By Ebele Orakpo
On June 5, 2013, the Society of Environmental Toxicology and Pollution Mitigation, SETPOM, joined the rest of the world to celebrate the 2013 World Environmental Day, WED, at the University of Lagos with a public lecture. The theme for this year’s WED was “Think, Eat, Save.”
Delivering the lecture, Gbolahan Solabi, Executive Director/Chief Executive Officer of Rambigas Nigeria Limited who spoke on “From Farm to Table: Eating to save the Environment”, noted that the continued survival of man on planet earth will depend on his ability to maintain a balanced ecosystem and sustained resource base.
The lecture, according to him, was “to sensitise the public on the global concern for food waste/loss worldwide.” He harped on the need for “the evolution of sound management strategies so that we can leave the environment better than we met it.”
Solabi said; “the main environmental impact from food wastes is emission of greenhouse gases measured in tonnes of Carbon dioxide equivalent (tCO2 eq/t). Research data shows that for every ton of food waste generated, 1.9 tCO2 eq/t is emitted.
“Global food production will increase by 50 per cent – 70 per cent by 2050 to feed world population (UNEP, 2010); about one third (33.33%) of food produced are wasted/not eaten (BIO Intelligence Service, 2010).

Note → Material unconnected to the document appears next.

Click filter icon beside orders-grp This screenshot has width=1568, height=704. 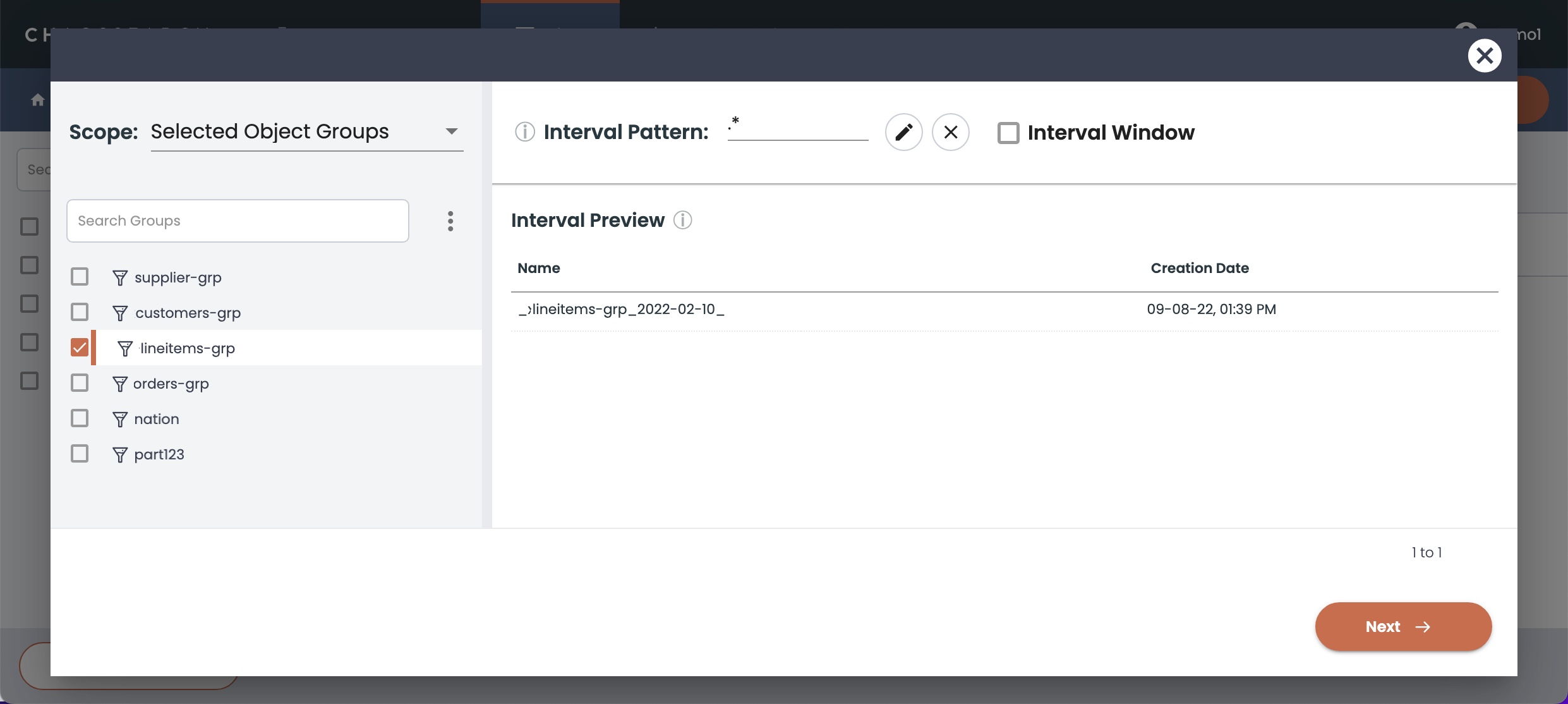pos(119,384)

We lose about 25 per cent of all cereal and 50 per cent of fruits, roots crops and vegetables,” said Solabi, noting that “with the above challenges, our choices of food intake alone and our increased agricultural produce will not save the environment.

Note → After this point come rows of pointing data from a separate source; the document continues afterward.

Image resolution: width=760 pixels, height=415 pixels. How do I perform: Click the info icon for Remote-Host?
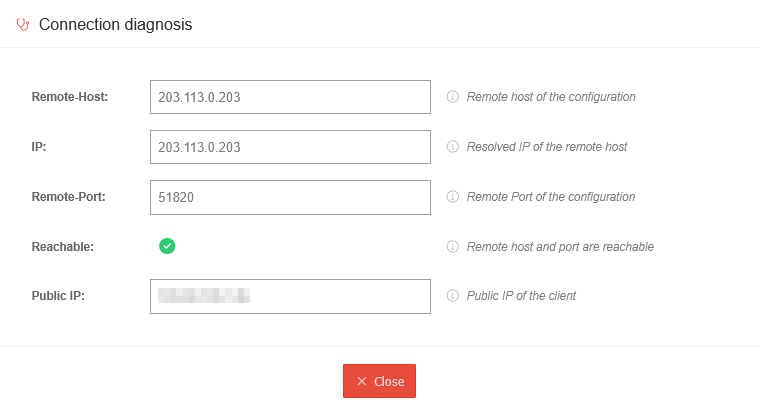click(452, 97)
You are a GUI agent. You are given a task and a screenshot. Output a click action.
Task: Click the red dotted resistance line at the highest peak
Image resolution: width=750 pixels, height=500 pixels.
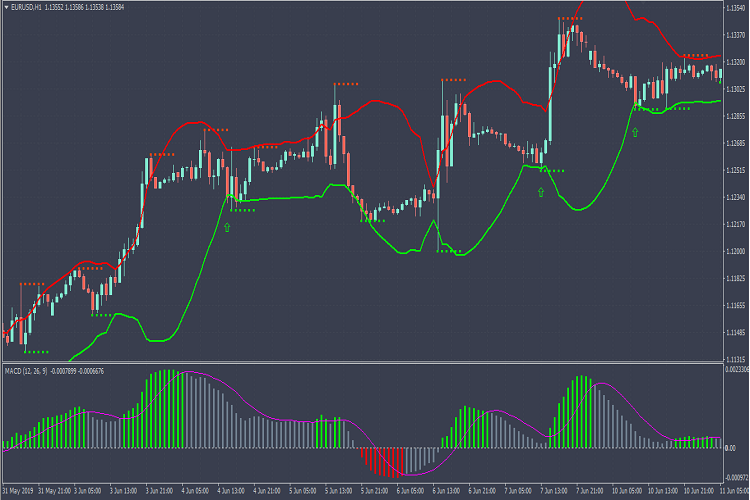(x=571, y=19)
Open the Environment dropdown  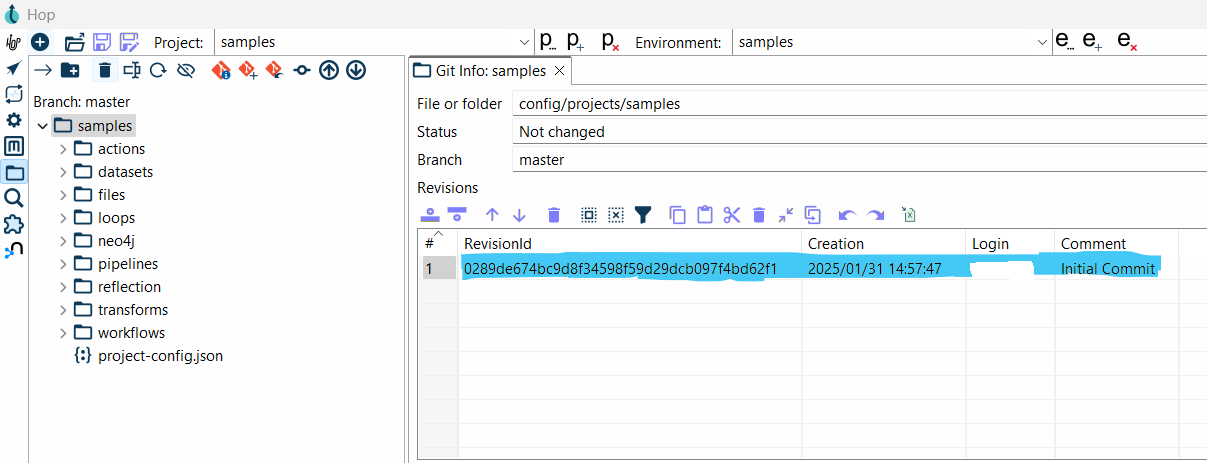tap(1042, 42)
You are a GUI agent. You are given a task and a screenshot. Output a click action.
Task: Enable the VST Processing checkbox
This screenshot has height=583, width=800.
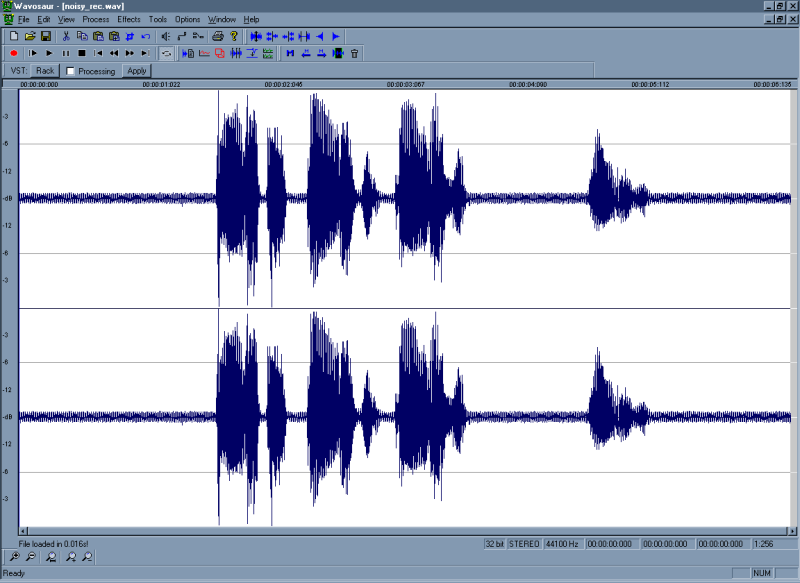71,71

“While global attention had been on control of food losses/waste at both the primary and secondary phases of production, little or no attention is paid to the uneaten food or leftovers globally.”

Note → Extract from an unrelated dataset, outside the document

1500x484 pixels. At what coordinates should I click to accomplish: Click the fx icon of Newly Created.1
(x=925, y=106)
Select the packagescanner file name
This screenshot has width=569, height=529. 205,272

Environmental implications of food wastes:
“The adverse impacts of food waste at restaurant and household levels are virtually the same. At both levels, tertiary food production as well as consumption occur. “By 2020, food waste generation may hit 126.2 million tonnes and 239.8 million tonnes of CO2 equivalent,” regretting that Nigeria has no statistical information on locally generated food loss at service/restaurant and household level.
“While there are substantial available data on food losses/wastes at primary and secondary food production stages as well as their environmental implications, the same is not true for huge losses/wastes generated at the tertiary production level.
“Apart from the negative environmental impacts of greenhouse emissions, the food wastes impact surface and ground water quality/safety adversely.”
Measures to reduce food waste in Nigeria:
“Food services, restaurants and households are sectors of neglect in our nation and causes of food loss/waste are common to both sectors,” he said and named food preparation, portion size served, storage, labeling & packaging, awareness, preferences, cultural tendencies, planning, socio-economic factors and affluence as factors that promote food wastage.
To prevent/reduce food wastage, Solabi said there must be consumer behavioural paradigm shift.
Explaining, he said; “Africans generally and in particular Nigerians, have a culture of food wastage. For example, Yoruba people say Ajesiku ni ai mo ayo (food left unconsumed in the plate is an indication of satisfied appetite.) This saying is practised by the Yoruba on daily basis. Annual food waste generation should run into million tonnes in the country among the Yoruba alone.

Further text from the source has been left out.